[WORK TO COMPLETE]:
Given the records that follow, return each one verbatim.

Stored items:

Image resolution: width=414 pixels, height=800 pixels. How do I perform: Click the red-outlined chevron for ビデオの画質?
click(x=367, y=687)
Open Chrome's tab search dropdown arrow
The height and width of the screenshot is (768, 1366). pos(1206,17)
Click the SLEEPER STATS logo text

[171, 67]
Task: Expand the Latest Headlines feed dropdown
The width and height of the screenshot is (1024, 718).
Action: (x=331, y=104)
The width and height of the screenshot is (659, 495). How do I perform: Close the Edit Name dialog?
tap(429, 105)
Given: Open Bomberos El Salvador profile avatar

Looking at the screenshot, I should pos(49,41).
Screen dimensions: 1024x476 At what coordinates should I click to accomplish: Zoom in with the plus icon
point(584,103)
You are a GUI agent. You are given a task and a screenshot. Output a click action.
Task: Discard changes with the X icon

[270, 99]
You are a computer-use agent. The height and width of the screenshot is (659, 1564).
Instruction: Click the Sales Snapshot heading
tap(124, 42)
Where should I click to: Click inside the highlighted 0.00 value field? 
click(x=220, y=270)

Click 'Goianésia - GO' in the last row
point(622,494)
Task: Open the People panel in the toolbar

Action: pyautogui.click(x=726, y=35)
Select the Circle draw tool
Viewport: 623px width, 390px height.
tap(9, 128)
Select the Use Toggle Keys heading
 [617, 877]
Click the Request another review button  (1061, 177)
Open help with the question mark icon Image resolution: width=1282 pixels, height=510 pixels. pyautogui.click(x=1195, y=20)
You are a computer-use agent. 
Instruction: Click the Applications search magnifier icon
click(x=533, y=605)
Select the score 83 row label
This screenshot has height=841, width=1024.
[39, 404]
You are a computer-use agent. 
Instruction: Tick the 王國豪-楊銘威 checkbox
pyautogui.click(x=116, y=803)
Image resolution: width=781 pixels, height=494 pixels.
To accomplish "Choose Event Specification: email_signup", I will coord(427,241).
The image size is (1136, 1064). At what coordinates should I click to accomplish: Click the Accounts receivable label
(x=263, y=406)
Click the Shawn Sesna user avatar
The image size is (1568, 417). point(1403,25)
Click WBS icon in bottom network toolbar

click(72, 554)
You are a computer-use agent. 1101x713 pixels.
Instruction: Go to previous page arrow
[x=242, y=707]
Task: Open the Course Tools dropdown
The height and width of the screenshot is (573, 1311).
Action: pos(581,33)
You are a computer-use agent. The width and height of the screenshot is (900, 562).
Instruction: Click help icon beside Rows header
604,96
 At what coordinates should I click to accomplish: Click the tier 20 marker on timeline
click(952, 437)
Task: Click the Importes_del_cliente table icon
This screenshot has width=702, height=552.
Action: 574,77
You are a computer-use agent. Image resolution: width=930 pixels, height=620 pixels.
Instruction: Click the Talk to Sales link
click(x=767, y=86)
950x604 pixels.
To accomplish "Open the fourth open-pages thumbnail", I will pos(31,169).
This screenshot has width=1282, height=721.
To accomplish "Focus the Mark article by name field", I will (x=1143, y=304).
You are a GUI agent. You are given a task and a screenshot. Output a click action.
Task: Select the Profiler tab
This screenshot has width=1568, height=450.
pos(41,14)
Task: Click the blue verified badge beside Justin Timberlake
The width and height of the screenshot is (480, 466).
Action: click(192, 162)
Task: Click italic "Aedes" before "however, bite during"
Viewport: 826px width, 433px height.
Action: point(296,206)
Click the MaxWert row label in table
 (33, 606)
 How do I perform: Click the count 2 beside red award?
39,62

[SOLUTION TO THE EXERCISE]:
Image resolution: width=414 pixels, height=800 pixels. How do I perform: Click the red-outlined chevron for ビデオの画質?
click(x=367, y=687)
Open Chrome's tab search dropdown arrow
The height and width of the screenshot is (768, 1366). pos(1206,17)
Click the SLEEPER STATS logo text

[171, 67]
Task: Expand the Latest Headlines feed dropdown
The width and height of the screenshot is (1024, 718).
Action: (x=331, y=104)
The width and height of the screenshot is (659, 495). How do I perform: Close the Edit Name dialog?
tap(429, 105)
Given: Open Bomberos El Salvador profile avatar

Looking at the screenshot, I should pos(49,41).
Screen dimensions: 1024x476 At what coordinates should I click to accomplish: Zoom in with the plus icon
point(584,103)
You are a GUI agent. You are given a task and a screenshot. Output a click action.
Task: Discard changes with the X icon

[270, 99]
You are a computer-use agent. The height and width of the screenshot is (659, 1564).
Instruction: Click the Sales Snapshot heading
tap(124, 42)
Where should I click to: Click inside the highlighted 0.00 value field? 
click(x=220, y=270)

Click 'Goianésia - GO' in the last row
point(622,494)
Task: Open the People panel in the toolbar

Action: pyautogui.click(x=726, y=35)
Select the Circle draw tool
Viewport: 623px width, 390px height.
tap(9, 128)
Select the Use Toggle Keys heading
 [617, 877]
Click the Request another review button  (1061, 177)
Open help with the question mark icon Image resolution: width=1282 pixels, height=510 pixels. pyautogui.click(x=1195, y=20)
You are a computer-use agent. 
Instruction: Click the Applications search magnifier icon
click(x=533, y=605)
Select the score 83 row label
This screenshot has height=841, width=1024.
[39, 404]
You are a computer-use agent. 
Instruction: Tick the 王國豪-楊銘威 checkbox
pyautogui.click(x=116, y=803)
Image resolution: width=781 pixels, height=494 pixels.
To accomplish "Choose Event Specification: email_signup", I will coord(427,241).
The image size is (1136, 1064). At what coordinates should I click to accomplish: Click the Accounts receivable label
(x=263, y=406)
Click the Shawn Sesna user avatar
The image size is (1568, 417). point(1403,25)
Click WBS icon in bottom network toolbar

click(72, 554)
You are a computer-use agent. 1101x713 pixels.
Instruction: Go to previous page arrow
[x=242, y=707]
Task: Open the Course Tools dropdown
The height and width of the screenshot is (573, 1311).
Action: pos(581,33)
You are a computer-use agent. The width and height of the screenshot is (900, 562).
Instruction: Click help icon beside Rows header
604,96
 At what coordinates should I click to accomplish: Click the tier 20 marker on timeline
click(952, 437)
Task: Click the Importes_del_cliente table icon
This screenshot has width=702, height=552.
Action: 574,77
You are a computer-use agent. Image resolution: width=930 pixels, height=620 pixels.
Instruction: Click the Talk to Sales link
click(x=767, y=86)
950x604 pixels.
To accomplish "Open the fourth open-pages thumbnail", I will pos(31,169).
This screenshot has width=1282, height=721.
To accomplish "Focus the Mark article by name field", I will (x=1143, y=304).
You are a GUI agent. You are given a task and a screenshot. Output a click action.
Task: Select the Profiler tab
This screenshot has width=1568, height=450.
pos(41,14)
Task: Click the blue verified badge beside Justin Timberlake
The width and height of the screenshot is (480, 466).
Action: click(192, 162)
Task: Click italic "Aedes" before "however, bite during"
Viewport: 826px width, 433px height.
Action: point(296,206)
Click the MaxWert row label in table
 (33, 606)
 How do I perform: Click the count 2 beside red award?
39,62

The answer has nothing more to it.